PROMPT =>
Update the lines starting at "This screenshot has width=2567, height=1456." and ending at "Image resolution: width=1920 pixels, height=1020" so that "Describe the element" becomes "Identify the element", leaving everything else as it is. Give back only those lines.

DATA FOR THE TASK =>
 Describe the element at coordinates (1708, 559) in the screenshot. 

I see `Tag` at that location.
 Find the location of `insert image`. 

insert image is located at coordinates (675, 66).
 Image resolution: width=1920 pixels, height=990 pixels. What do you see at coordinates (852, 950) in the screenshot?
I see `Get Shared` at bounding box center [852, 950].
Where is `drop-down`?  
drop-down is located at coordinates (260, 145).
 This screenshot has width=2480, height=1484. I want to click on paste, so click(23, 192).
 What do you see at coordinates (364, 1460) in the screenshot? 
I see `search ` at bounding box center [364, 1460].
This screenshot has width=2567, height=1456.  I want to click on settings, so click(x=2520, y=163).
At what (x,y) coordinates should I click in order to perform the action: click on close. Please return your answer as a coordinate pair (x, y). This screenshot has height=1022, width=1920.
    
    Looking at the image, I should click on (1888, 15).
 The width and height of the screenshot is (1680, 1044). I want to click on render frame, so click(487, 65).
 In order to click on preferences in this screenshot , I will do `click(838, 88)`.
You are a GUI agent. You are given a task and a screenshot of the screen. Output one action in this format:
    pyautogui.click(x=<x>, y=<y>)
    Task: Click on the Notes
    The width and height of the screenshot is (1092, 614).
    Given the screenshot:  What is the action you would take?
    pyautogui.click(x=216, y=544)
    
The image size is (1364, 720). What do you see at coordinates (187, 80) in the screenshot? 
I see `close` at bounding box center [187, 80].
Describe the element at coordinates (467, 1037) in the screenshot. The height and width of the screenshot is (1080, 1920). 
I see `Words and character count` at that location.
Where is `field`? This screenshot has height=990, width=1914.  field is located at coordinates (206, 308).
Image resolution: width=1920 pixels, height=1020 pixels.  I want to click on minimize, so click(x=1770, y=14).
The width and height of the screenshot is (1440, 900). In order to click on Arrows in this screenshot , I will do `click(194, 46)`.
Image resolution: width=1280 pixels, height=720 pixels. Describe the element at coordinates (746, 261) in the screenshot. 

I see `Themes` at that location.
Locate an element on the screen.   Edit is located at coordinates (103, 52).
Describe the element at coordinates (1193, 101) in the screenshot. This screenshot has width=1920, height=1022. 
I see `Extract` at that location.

SOLUTION TO THIS TASK =>
This screenshot has width=2567, height=1456.  I want to click on settings, so click(x=2520, y=163).
At what (x,y) coordinates should I click in order to perform the action: click on close. Please return your answer as a coordinate pair (x, y). This screenshot has height=1022, width=1920.
    
    Looking at the image, I should click on (1888, 15).
 The width and height of the screenshot is (1680, 1044). I want to click on render frame, so click(487, 65).
 In order to click on preferences in this screenshot , I will do `click(838, 88)`.
You are a GUI agent. You are given a task and a screenshot of the screen. Output one action in this format:
    pyautogui.click(x=<x>, y=<y>)
    Task: Click on the Notes
    The width and height of the screenshot is (1092, 614).
    Given the screenshot:  What is the action you would take?
    pyautogui.click(x=216, y=544)
    
The image size is (1364, 720). What do you see at coordinates (187, 80) in the screenshot? 
I see `close` at bounding box center [187, 80].
Identify the element at coordinates (467, 1037) in the screenshot. The height and width of the screenshot is (1080, 1920). 
I see `Words and character count` at that location.
Where is `field`? This screenshot has height=990, width=1914.  field is located at coordinates (206, 308).
Image resolution: width=1920 pixels, height=1020 pixels.  I want to click on minimize, so click(x=1770, y=14).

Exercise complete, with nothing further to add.